What I thought was interesting in your article, Rachel, was the relationship between the agent and author. The push Stephanie’s agent gave her, knowing she could do it in a short period of time. On the flip side, Stephanie didn’t dismiss the idea altogether, but tinkered and toyed with it until she came up with something she could give back to the agent. There’s a trust between the two, the push and pull, that was nice to learn.
Kristen Joy Wilks
Fascinating! I hadn’t heard about this, might have to pick up the ebook. I kind of liked Bella’s damsel in distress moments myself, but the gender switch is fascinating. Hmmm…would my characters work as the opposite gender? For my first ms., an unsold YA, I’d say yes. I loosely based the heroine on my hubby and the hero on myself. He is fun and relaxed and says everything will work out (fun qualities in a girl warrior I thought) and I am often concerned with details and safety (good qualities for the slave who must rescue her all the time). For the MG adventure I’ve been working on I’d say no. My 3 protagonists are 12-year-old boys. I have 3 boys, it has been such a long time since I was a 12-year-old girl…I think I’m better off writing teen girls and young boys. Besides, I see a group of boys as possibly being more likely to try and trap a giant prehistoric platypus with a falling horse trough. Maybe not, but that is my guess.
Karen Barnett
It would be interesting to see how the story works with a male lead character. I read Twilight years ago out of curiosity and had many of the same concerns that you mention. I basically wanted to shake the girl and tell her to get some self-respect.

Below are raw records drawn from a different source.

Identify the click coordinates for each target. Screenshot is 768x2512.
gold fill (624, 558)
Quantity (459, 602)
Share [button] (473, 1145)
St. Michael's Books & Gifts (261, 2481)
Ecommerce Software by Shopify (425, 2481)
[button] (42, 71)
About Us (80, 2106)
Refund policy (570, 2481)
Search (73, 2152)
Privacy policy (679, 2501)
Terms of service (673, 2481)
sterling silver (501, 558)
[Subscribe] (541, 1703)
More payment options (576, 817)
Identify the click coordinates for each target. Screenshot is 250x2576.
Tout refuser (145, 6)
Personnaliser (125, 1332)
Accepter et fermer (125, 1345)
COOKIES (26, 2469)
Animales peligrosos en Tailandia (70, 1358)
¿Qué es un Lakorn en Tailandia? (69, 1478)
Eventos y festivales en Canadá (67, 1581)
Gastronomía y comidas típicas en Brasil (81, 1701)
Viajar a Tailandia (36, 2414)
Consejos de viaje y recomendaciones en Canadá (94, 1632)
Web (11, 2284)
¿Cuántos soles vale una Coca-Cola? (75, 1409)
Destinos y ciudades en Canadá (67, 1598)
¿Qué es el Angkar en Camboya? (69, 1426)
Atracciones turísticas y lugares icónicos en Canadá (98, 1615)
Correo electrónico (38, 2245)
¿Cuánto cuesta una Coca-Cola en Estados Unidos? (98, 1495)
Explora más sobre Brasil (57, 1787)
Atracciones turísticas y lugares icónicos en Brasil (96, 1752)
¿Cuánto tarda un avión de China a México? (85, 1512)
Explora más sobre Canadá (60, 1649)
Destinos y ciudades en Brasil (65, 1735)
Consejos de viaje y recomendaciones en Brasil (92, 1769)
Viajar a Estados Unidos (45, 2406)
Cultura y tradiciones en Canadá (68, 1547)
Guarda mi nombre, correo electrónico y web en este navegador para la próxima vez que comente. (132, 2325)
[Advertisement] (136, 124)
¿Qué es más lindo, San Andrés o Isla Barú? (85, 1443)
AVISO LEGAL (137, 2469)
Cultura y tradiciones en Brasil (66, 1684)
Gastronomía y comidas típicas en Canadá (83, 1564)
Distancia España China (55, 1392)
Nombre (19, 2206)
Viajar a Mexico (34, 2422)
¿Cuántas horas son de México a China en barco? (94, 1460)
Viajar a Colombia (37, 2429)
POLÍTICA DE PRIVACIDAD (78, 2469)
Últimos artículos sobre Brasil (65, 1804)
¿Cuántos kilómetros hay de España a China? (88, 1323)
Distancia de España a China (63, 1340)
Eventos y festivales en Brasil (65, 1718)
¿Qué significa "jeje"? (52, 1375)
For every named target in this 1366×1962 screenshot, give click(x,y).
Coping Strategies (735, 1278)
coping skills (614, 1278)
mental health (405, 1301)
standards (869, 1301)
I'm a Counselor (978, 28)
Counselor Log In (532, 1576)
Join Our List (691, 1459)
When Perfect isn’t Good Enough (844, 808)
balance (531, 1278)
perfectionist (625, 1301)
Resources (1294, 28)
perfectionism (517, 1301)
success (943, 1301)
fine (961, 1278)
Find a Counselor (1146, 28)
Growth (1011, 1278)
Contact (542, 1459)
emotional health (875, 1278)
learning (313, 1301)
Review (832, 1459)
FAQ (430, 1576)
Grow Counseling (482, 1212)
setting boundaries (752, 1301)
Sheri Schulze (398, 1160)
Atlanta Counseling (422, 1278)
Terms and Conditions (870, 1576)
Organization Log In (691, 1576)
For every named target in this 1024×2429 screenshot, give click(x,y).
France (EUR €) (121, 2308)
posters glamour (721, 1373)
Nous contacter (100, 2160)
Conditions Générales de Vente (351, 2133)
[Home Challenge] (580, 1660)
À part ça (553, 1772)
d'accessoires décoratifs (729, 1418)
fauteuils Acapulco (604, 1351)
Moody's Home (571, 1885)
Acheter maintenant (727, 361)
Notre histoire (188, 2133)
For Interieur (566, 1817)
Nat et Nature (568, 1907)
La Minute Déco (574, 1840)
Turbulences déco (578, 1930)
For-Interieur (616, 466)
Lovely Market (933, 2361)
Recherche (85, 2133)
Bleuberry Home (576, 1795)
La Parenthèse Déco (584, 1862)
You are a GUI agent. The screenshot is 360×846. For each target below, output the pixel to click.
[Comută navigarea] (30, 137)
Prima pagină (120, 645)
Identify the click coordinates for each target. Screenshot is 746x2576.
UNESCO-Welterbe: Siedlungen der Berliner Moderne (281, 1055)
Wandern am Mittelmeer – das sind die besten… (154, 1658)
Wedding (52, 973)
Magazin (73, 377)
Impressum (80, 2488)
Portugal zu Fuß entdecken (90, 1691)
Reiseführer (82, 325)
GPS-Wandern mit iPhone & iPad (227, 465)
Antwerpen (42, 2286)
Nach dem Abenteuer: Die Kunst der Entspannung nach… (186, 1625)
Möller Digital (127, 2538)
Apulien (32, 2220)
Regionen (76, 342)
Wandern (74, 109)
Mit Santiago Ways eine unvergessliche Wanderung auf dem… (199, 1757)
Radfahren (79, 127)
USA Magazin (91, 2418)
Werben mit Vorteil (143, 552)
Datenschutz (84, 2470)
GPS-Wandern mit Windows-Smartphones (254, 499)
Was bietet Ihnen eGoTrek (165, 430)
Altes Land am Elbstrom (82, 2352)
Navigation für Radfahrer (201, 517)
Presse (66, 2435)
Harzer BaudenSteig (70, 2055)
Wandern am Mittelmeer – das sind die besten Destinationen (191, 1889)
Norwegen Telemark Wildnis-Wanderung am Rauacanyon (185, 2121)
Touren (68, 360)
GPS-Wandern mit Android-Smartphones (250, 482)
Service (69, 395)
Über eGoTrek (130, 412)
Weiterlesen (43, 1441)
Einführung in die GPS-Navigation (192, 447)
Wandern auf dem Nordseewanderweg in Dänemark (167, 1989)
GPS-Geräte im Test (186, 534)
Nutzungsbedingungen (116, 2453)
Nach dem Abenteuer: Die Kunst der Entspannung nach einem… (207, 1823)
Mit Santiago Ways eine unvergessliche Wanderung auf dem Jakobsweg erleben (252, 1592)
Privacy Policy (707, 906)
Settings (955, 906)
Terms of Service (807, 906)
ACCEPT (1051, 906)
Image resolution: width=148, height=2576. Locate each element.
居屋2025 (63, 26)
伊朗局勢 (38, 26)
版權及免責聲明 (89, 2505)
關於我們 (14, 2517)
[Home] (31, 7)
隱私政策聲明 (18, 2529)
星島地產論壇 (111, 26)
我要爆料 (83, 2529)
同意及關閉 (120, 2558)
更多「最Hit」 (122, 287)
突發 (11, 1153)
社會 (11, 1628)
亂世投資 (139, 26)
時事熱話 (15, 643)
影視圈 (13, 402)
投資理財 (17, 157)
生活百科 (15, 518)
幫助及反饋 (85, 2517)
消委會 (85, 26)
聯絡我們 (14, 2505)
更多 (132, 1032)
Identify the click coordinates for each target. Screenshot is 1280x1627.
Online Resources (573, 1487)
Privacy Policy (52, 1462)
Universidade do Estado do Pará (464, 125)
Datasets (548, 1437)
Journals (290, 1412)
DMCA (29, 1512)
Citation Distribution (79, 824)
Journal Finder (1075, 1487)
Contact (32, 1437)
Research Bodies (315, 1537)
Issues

In terms of re-writing, I feel like I’ve already “been there, done that.” With my first manuscript, I started writing it as a middle grade fiction with a first-person/past tense POV. Then I re-wrote it for the YA market, changing it to first-person/present tense. Eventually I re-wrote again, fashioning the story for adults and changing it to past tense/third-person POV. That’s the one that finally got published. I’ve always joked that if I wrote that novel again, the characters would end up as senior citizens. I also feel it was a learn-to-write assignment from God. “Here, write this book for three different age groups. When you’re done with that, I’ve got a few other stories for you to write.”
Lori Benton
I’m probably in the minority here, but I enjoyed the Twilight world and the stories, books and movies (being far too old for any unhealthy “first love” influence to stick, ha). But I had no idea this new book existed. I’ve reserved it at the library in audio format. Thanks Rachel. It should be an interesting read.
Lori Benton
I do agree that in Bella’s shoes I’d have chosen Jacob. I mean seriously.